For the first, it is not permissible to commit a sin. For the second, one could discuss the gravity of that, and one would generally conclude that multiple lives would be more grave than one, but this on its own is of limited use, because the problem is designed to provoke more than this judgement.
Removing the trolley and giving a firearm and saying "
if you don't kill this one person, I'll kill those five people" makes this easy: it is not permissible to kill in this circumstance. In fact, it is not permissible to do any evil.
The sin is within the person:
5 Q. What is actual sin?
A. Actual sin is that which man, after coming to the use of reason, commits of his own free will.
6 Q. How many kinds of actual sin are there?
A. There are two kinds of actual sin: mortal and venial.
7 Q. What is mortal sin?
A. Mortal sin is a transgression of the divine Law by which we seriously fail in our duties towards God, towards our neighbour, or towards ourselves.
10 Q. Besides grave matter, what is required to constitute a mortal sin?
A. To constitute a mortal sin, besides grave matter there is also required full consciousness of the gravity of the matter, along with the deliberate will to commit the sin.
The use of death as the example is intended to cloud judgement by making it a matter of emotion, but the
worst sins are the most dangerous and often difficult to appreciate.
There are treatments of
double effect and
mental reservations which can be significant in some circumstances, but in general, morality is far more straightforward.

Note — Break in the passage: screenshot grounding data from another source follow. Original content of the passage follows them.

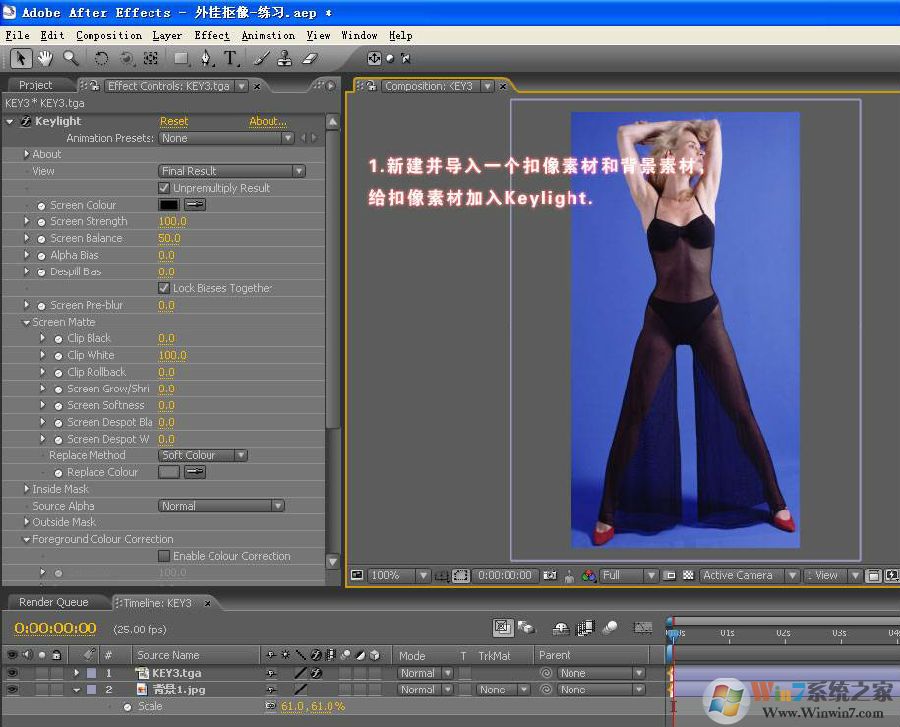Hide the KEY3.tga layer eye
900x727 pixels.
[12, 673]
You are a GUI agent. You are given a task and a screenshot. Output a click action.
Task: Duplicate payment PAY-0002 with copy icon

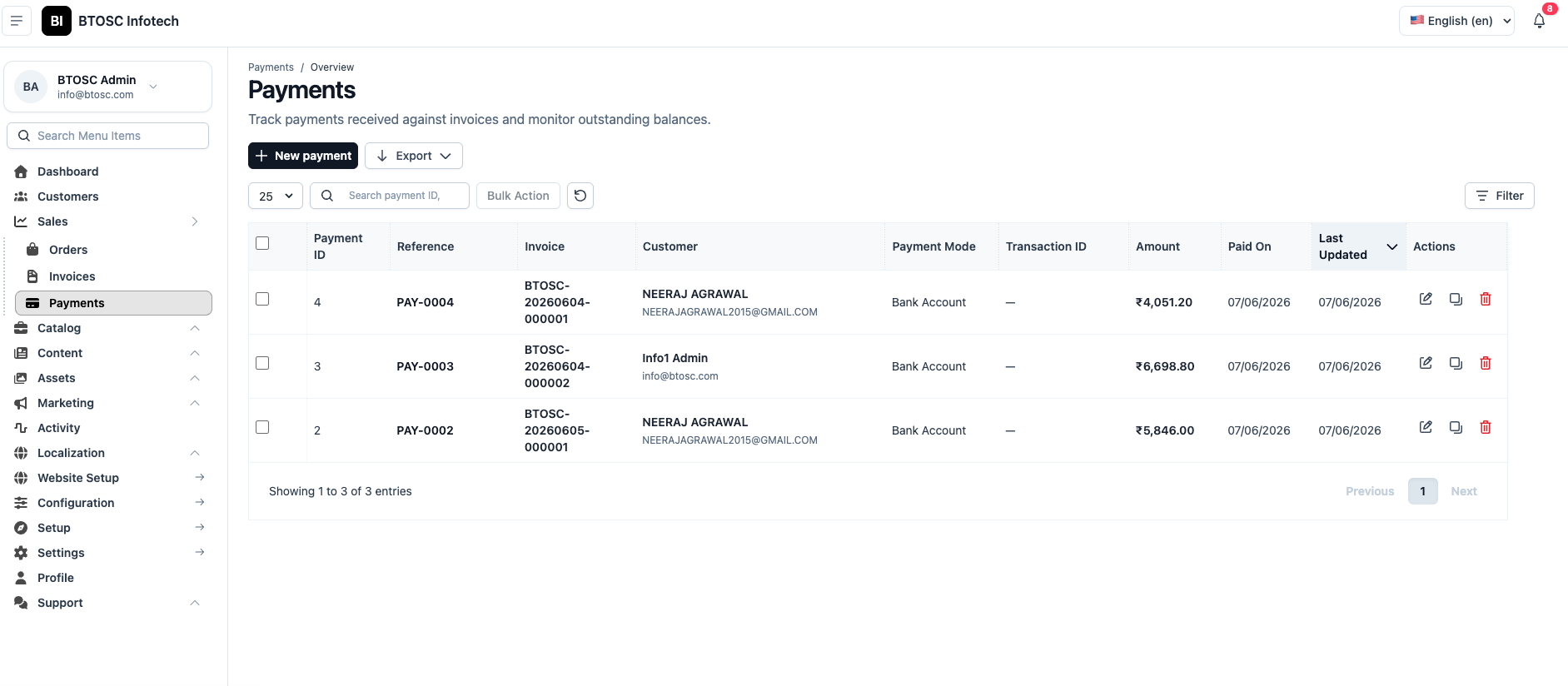(x=1456, y=427)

Redirecting the trolley is thus evil if done to kill another, but good if intended to save others. Furthermore, doing nothing is good if done for a good reason, and evil if done for an evil reason. There is no single answer, because it is a hypothetical and morality requires judgement of the particular circumstances and the scenario is contrived and does not exemplify any single moral principle well: one can interpret it in different ways.